On 8/29/2023 8:46 AM, Charles Mills wrote:
Don't want to get into one of the peeing contests that have become all too 
common here.

Let me just say that never mind any enterprise PKI CA constraints, I think Tom 
was talking about OpenSSL on a PC. OpenSSL stores private keys -- private keys 
-- in a pretty accessible format. If I can get into Tom's PC -- perhaps while 
he is at lunch, or with a clever phish -- and get that private key, then I can 
generate server certificates for any site in the world and Tom's associates 
will trust those certificates.

Not criticizing Tom or his processes here. Just pointing out to readers that there are 
some significant risks in general to the approach of "oh, I will just create an ad 
hoc CA and have my users trust it." Trusting a CA is implicitly trusting everything 
that anyone does with its root private key.
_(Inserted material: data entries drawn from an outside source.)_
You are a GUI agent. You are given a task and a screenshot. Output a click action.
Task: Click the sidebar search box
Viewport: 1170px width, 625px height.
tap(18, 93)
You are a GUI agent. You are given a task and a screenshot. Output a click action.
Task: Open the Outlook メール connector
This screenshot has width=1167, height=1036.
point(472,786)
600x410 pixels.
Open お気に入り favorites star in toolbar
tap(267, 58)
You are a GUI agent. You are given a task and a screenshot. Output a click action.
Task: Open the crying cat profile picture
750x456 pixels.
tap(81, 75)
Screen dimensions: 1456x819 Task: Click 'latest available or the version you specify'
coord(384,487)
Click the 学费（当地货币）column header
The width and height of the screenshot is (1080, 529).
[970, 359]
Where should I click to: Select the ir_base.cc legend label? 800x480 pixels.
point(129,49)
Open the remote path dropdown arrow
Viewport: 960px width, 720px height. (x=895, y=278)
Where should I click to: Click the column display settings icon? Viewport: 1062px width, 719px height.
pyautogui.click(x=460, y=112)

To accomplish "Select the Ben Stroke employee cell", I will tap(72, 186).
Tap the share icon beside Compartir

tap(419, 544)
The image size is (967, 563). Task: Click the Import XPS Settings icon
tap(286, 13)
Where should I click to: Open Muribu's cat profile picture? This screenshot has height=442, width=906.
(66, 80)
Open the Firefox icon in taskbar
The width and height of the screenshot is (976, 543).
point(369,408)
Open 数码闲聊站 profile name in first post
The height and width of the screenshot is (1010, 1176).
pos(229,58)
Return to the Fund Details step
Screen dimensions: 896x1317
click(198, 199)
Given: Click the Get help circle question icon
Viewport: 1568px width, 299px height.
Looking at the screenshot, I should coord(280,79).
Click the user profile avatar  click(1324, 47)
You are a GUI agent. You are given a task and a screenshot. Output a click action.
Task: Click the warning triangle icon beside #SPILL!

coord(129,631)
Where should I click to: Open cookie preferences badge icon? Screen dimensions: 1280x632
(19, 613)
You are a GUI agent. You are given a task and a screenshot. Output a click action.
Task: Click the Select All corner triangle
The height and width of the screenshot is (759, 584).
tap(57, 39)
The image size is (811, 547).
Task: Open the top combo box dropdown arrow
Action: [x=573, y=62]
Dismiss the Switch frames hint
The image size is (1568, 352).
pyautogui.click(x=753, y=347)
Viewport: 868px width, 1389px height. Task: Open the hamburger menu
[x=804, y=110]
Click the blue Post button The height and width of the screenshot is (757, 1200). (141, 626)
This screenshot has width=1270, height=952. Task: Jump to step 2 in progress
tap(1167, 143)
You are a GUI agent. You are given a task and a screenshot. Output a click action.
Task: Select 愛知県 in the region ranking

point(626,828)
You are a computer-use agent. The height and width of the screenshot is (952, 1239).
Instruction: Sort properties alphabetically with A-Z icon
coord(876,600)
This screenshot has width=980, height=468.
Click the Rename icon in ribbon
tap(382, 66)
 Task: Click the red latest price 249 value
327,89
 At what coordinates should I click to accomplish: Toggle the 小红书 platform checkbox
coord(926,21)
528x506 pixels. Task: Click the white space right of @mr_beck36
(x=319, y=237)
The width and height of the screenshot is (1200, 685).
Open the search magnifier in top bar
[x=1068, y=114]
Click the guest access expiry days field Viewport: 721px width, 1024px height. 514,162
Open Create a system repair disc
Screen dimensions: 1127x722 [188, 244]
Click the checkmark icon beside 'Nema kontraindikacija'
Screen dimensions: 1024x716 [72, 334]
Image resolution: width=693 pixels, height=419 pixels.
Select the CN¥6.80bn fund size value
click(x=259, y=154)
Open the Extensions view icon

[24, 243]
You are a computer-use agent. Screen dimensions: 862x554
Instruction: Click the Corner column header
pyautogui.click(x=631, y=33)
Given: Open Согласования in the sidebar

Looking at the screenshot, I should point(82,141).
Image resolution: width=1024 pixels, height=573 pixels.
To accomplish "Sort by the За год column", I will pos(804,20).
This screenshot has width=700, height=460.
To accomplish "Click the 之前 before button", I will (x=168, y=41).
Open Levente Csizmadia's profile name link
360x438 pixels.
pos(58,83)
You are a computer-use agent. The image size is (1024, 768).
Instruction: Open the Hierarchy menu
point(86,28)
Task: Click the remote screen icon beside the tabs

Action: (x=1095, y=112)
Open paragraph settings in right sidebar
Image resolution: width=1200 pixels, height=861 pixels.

Yes, it is no different in some ways than trusting DigiCert. The difference is 
that DigiCert has very rigorous protocols for protecting its root private keys. 
OpenSSL does not.

Charles

On Tue, 29 Aug 2023 09:23:16 -0500, Grant Taylor <gtay...@tnetconsulting.net> 
wrote:

On 8/29/23 8:31 AM, Charles Mills wrote:
Just being a security PITA here, but that solution makes the security
of their systems subject to whatever safeguards you do or do not put
on yours.

Remember, Certificate Authorities can be constrained.  E.g. it's
possible to create an Enterprise Certificate Authority that can only
sign things in the enterprise.example.net domain and nothing outside of
it.  Thereby significantly limiting exposure to things outside of the
enterprise.

If I can extract the CA private key from your PC than it is trivial
for me to create a www.chase.com certificate that will be trusted by
their browsers without any question, and mount a man-in-the-middle
attack on their banking.

I question the veracity of that statement.